TEXT FOR ANALYSIS START

Biltong - What is it??
After I finished college in Dublin I moved away to explore Cape Town, South Africa. From 9 to 5 I was working for a coastal engineering company and otherwise I was getting stuck in to surfing, braais (barbecues), and exploring the hiking trails around the Cape. It didn’t take long until I came across a cured meat snack called biltong, a local South African delicacy that’s packed full of protein. Once I tried it I was hooked. It’s not often you come across a snack that tastes great, is really nutritious and is handy to take with you. I got so into it I started a hobby of learning how to make it myself at home. I used to take it in to work and the local South Africans would give me tips to get it just right. It was then that the idea started to come together about doing something with Irish beef for people back home in Ireland.
Biltong is actually two words (BIL meaning rump and TONG meaning strip) that have been joined together and dates back to the 17th century when Dutch settlers first arrived to the Cape. The Dutch settlers needed a way to cure their meat so that it would last on the long treks into the veldt. Having slaughtered a cow the settlers (Voortrekkers) would cut the meat into long strips, rub salt and spices into it and then let it hang it in the back of their oxen wagons to dry in the sun. Any time they felt a need they would then simply carve a strip off the larger strip for themselves- protein on the go!
Today in South Africa biltong is made using loads of different meats, anything from beef to Kudu to Ostrich and even crocodile.. Stript is just sticking to prime Irish beef for the moment through!

TEXT FOR ANALYSIS END
RAW DATA START

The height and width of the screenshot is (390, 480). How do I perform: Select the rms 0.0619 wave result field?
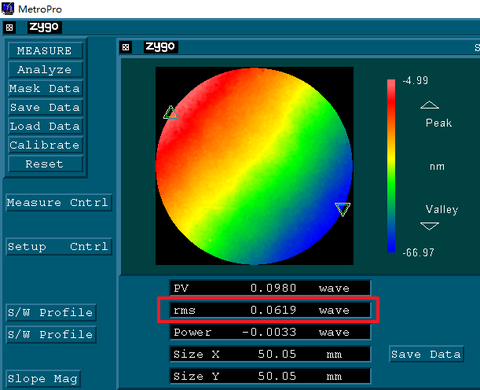point(270,310)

RAW DATA END

• ACTIVITY 1: Name every kind of meat that the biltong text says is used to make biltong in South Africa today.
• ACTIVITY 2: Replace "snack" with "treat" in the biltong text, and write out the stretch from "Biltong - What" through "home in Ireland.".

• EXPECTED ANSWER 1: beef, Kudu, Ostrich, crocodile

• EXPECTED ANSWER 2:
Biltong - What is it??
After I finished college in Dublin I moved away to explore Cape Town, South Africa. From 9 to 5 I was working for a coastal engineering company and otherwise I was getting stuck in to surfing, braais (barbecues), and exploring the hiking trails around the Cape. It didn’t take long until I came across a cured meat treat called biltong, a local South African delicacy that’s packed full of protein. Once I tried it I was hooked. It’s not often you come across a treat that tastes great, is really nutritious and is handy to take with you. I got so into it I started a hobby of learning how to make it myself at home. I used to take it in to work and the local South Africans would give me tips to get it just right. It was then that the idea started to come together about doing something with Irish beef for people back home in Ireland.